### OBJECTIVE
Identify each line in the records below that contains the word "height" and copy it out in full. Case counts: a line matches only if the letters agree in capitalization.

### DATA PROVIDED

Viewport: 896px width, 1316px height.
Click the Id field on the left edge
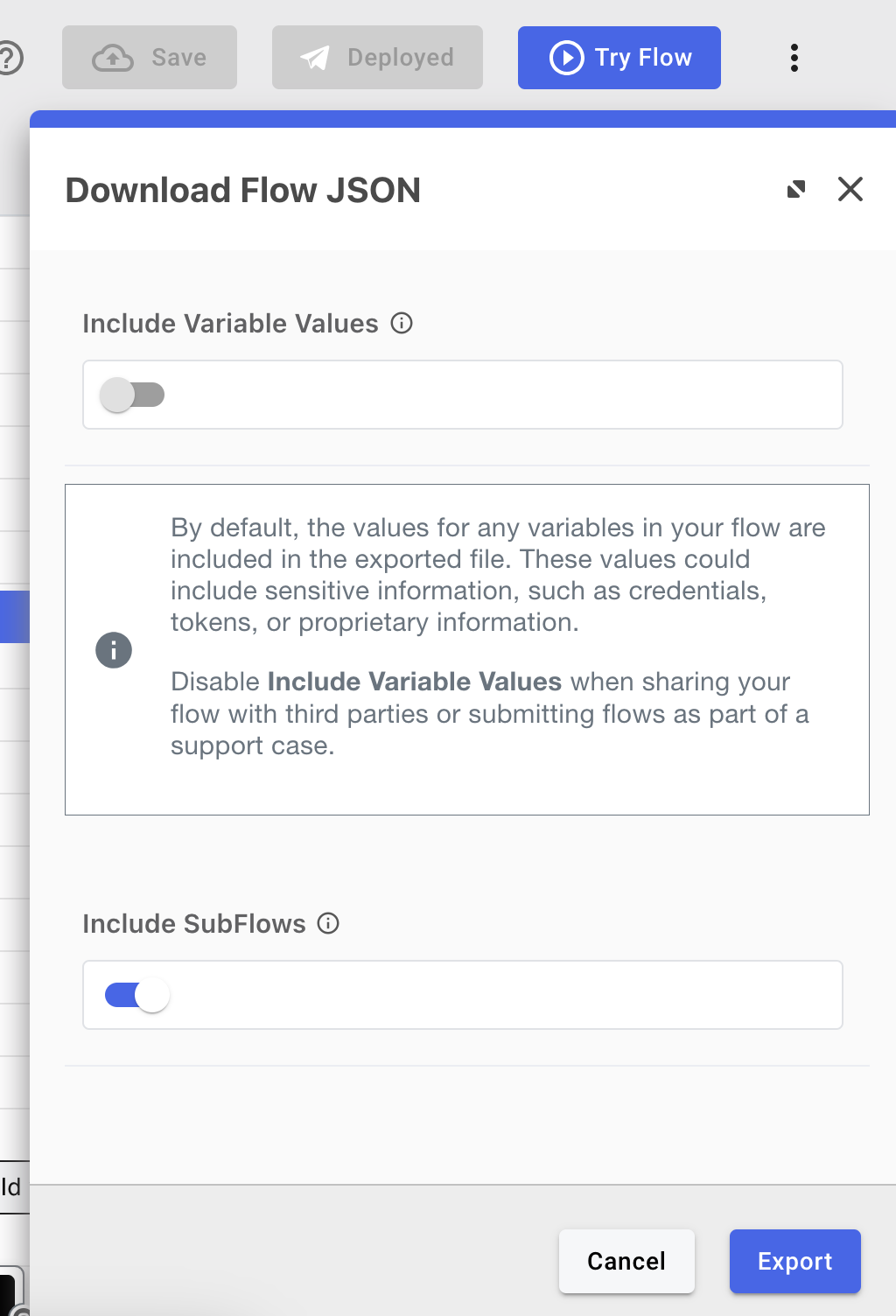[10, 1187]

--

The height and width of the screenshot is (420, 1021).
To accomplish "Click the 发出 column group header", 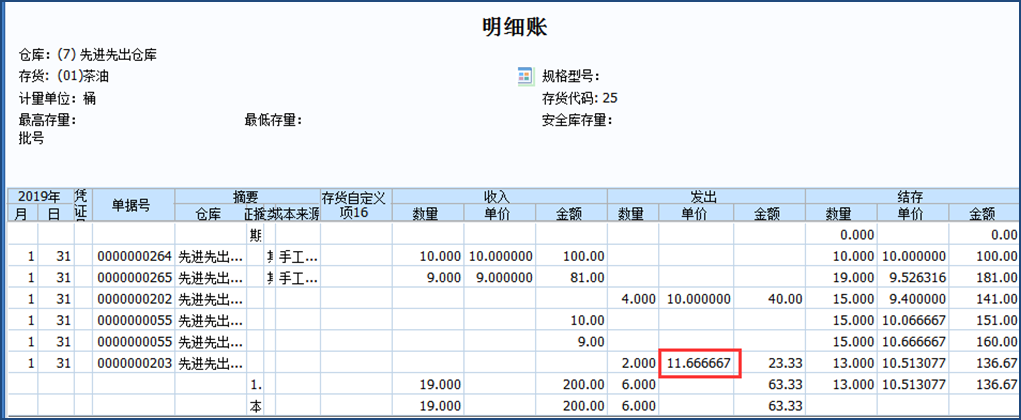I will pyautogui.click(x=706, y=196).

### SOLVED PROBLEM
Viewport: 896px width, 1316px height.
The height and width of the screenshot is (420, 1021).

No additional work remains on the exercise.